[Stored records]

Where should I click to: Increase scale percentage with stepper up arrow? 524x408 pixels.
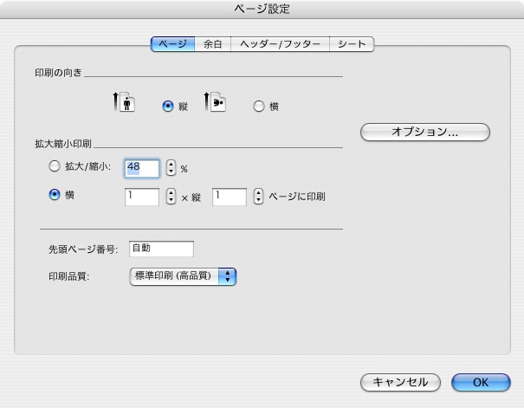(171, 164)
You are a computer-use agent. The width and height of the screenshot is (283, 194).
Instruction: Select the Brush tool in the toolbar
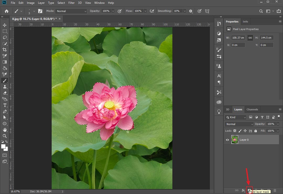point(5,81)
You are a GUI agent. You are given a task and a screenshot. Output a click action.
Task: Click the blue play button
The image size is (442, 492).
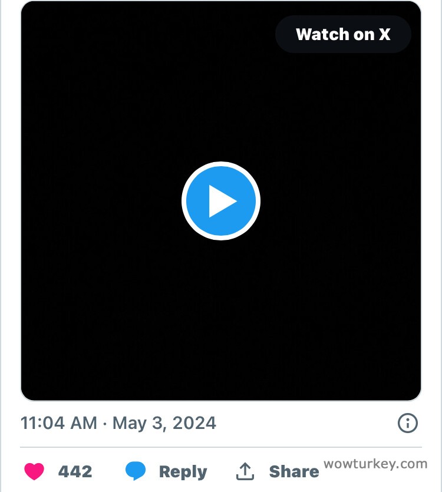[221, 201]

Work order:
Starting at the line with "You are a computer-use", write out every line exactly through the final line of the records above, both included, and skip the pictures.

Response for this exercise:
You are a computer-use agent. The width and height of the screenshot is (283, 194).
Instruction: Select the Brush tool in the toolbar
point(5,81)
You are a GUI agent. You are given a task and a screenshot. Output a click action.
Task: Click the blue play button
The image size is (442, 492).
[221, 201]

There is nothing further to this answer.